SCHRIFTELIJK VERZOEK: Geef alle regels van het materiaal hieronder weer als Markdown-tabel, met het rijnummer in de kolom nr en de regel zelf in de kolom Regel. Laat lege regels weg.

UITGEHAALD MATERIAAL:
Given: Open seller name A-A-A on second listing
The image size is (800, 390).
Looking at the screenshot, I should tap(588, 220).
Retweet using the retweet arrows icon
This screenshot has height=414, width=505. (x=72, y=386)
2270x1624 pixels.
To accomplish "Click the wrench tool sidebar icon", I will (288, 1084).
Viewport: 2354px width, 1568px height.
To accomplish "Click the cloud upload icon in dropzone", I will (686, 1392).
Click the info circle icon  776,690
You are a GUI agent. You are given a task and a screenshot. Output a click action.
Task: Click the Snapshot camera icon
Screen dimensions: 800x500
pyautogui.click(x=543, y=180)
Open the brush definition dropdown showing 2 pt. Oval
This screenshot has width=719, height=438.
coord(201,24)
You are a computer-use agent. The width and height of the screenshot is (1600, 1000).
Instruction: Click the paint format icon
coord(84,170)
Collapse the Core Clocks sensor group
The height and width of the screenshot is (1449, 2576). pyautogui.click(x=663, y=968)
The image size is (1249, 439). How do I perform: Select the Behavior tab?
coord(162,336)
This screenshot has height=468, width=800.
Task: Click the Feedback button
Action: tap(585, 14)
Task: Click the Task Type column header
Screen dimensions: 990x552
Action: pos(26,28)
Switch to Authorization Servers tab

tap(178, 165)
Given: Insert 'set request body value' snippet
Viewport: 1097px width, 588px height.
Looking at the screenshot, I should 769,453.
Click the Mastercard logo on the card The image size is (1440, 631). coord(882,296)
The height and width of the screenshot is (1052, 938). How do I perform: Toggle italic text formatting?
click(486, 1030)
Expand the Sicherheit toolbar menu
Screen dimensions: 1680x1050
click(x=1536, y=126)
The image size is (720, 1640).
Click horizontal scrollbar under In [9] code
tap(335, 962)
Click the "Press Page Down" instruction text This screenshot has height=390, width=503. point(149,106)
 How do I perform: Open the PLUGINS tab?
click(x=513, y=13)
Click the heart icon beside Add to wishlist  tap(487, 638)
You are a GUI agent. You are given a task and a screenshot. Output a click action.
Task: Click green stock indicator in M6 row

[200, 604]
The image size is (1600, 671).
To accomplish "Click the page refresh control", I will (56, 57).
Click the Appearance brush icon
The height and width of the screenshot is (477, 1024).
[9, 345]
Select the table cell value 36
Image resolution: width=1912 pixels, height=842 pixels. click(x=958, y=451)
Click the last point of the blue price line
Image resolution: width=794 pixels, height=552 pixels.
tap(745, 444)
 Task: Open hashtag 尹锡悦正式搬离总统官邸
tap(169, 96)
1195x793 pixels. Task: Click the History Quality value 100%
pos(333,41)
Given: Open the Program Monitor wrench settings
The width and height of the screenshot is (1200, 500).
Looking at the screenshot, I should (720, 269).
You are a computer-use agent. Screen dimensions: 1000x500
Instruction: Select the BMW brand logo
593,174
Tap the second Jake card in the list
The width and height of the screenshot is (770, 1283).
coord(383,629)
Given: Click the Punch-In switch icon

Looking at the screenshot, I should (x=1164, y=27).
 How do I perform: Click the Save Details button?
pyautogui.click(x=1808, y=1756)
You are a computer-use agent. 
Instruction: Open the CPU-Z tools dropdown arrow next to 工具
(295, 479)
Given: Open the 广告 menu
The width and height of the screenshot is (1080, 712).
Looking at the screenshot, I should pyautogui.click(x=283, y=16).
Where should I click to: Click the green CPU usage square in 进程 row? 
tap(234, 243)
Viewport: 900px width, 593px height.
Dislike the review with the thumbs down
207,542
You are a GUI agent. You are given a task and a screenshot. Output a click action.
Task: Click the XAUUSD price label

ANTWOORD OP OPDRACHT:
| nr | Regel |
|---|---|
| 1 | Given: Open seller name A-A-A on second listing |
| 2 | The image size is (800, 390). |
| 3 | Looking at the screenshot, I should tap(588, 220). |
| 4 | Retweet using the retweet arrows icon |
| 5 | This screenshot has height=414, width=505. (x=72, y=386) |
| 6 | 2270x1624 pixels. |
| 7 | To accomplish "Click the wrench tool sidebar icon", I will (288, 1084). |
| 8 | Viewport: 2354px width, 1568px height. |
| 9 | To accomplish "Click the cloud upload icon in dropzone", I will (686, 1392). |
| 10 | Click the info circle icon  776,690 |
| 11 | You are a GUI agent. You are given a task and a screenshot. Output a click action. |
| 12 | Task: Click the Snapshot camera icon |
| 13 | Screen dimensions: 800x500 |
| 14 | pyautogui.click(x=543, y=180) |
| 15 | Open the brush definition dropdown showing 2 pt. Oval |
| 16 | This screenshot has width=719, height=438. |
| 17 | coord(201,24) |
| 18 | You are a computer-use agent. The width and height of the screenshot is (1600, 1000). |
| 19 | Instruction: Click the paint format icon |
| 20 | coord(84,170) |
| 21 | Collapse the Core Clocks sensor group |
| 22 | The height and width of the screenshot is (1449, 2576). pyautogui.click(x=663, y=968) |
| 23 | The image size is (1249, 439). How do I perform: Select the Behavior tab? |
| 24 | coord(162,336) |
| 25 | This screenshot has height=468, width=800. |
| 26 | Task: Click the Feedback button |
| 27 | Action: tap(585, 14) |
| 28 | Task: Click the Task Type column header |
| 29 | Screen dimensions: 990x552 |
| 30 | Action: pos(26,28) |
| 31 | Switch to Authorization Servers tab |
| 32 | tap(178, 165) |
| 33 | Given: Insert 'set request body value' snippet |
| 34 | Viewport: 1097px width, 588px height. |
| 35 | Looking at the screenshot, I should 769,453. |
| 36 | Click the Mastercard logo on the card The image size is (1440, 631). coord(882,296) |
| 37 | The height and width of the screenshot is (1052, 938). How do I perform: Toggle italic text formatting? |
| 38 | click(486, 1030) |
| 39 | Expand the Sicherheit toolbar menu |
| 40 | Screen dimensions: 1680x1050 |
| 41 | click(x=1536, y=126) |
| 42 | The image size is (720, 1640). |
| 43 | Click horizontal scrollbar under In [9] code |
| 44 | tap(335, 962) |
| 45 | Click the "Press Page Down" instruction text This screenshot has height=390, width=503. point(149,106) |
| 46 |  How do I perform: Open the PLUGINS tab? |
| 47 | click(x=513, y=13) |
| 48 | Click the heart icon beside Add to wishlist  tap(487, 638) |
| 49 | You are a GUI agent. You are given a task and a screenshot. Output a click action. |
| 50 | Task: Click green stock indicator in M6 row |
| 51 | [200, 604] |
| 52 | The image size is (1600, 671). |
| 53 | To accomplish "Click the page refresh control", I will (56, 57). |
| 54 | Click the Appearance brush icon |
| 55 | The height and width of the screenshot is (477, 1024). |
| 56 | [9, 345] |
| 57 | Select the table cell value 36 |
| 58 | Image resolution: width=1912 pixels, height=842 pixels. click(x=958, y=451) |
| 59 | Click the last point of the blue price line |
| 60 | Image resolution: width=794 pixels, height=552 pixels. |
| 61 | tap(745, 444) |
| 62 |  Task: Open hashtag 尹锡悦正式搬离总统官邸 |
| 63 | tap(169, 96) |
| 64 | 1195x793 pixels. Task: Click the History Quality value 100% |
| 65 | pos(333,41) |
| 66 | Given: Open the Program Monitor wrench settings |
| 67 | The width and height of the screenshot is (1200, 500). |
| 68 | Looking at the screenshot, I should (720, 269). |
| 69 | You are a computer-use agent. Screen dimensions: 1000x500 |
| 70 | Instruction: Select the BMW brand logo |
| 71 | 593,174 |
| 72 | Tap the second Jake card in the list |
| 73 | The width and height of the screenshot is (770, 1283). |
| 74 | coord(383,629) |
| 75 | Given: Click the Punch-In switch icon |
| 76 | Looking at the screenshot, I should (x=1164, y=27). |
| 77 |  How do I perform: Click the Save Details button? |
| 78 | pyautogui.click(x=1808, y=1756) |
| 79 | You are a computer-use agent.  |
| 80 | Instruction: Open the CPU-Z tools dropdown arrow next to 工具 |
| 81 | (295, 479) |
| 82 | Given: Open the 广告 menu |
| 83 | The width and height of the screenshot is (1080, 712). |
| 84 | Looking at the screenshot, I should pyautogui.click(x=283, y=16). |
| 85 | Where should I click to: Click the green CPU usage square in 进程 row?  |
| 86 | tap(234, 243) |
| 87 | Viewport: 900px width, 593px height. |
| 88 | Dislike the review with the thumbs down |
| 89 | 207,542 |
| 90 | You are a GUI agent. You are given a task and a screenshot. Output a click action. |
| 91 | Task: Click the XAUUSD price label |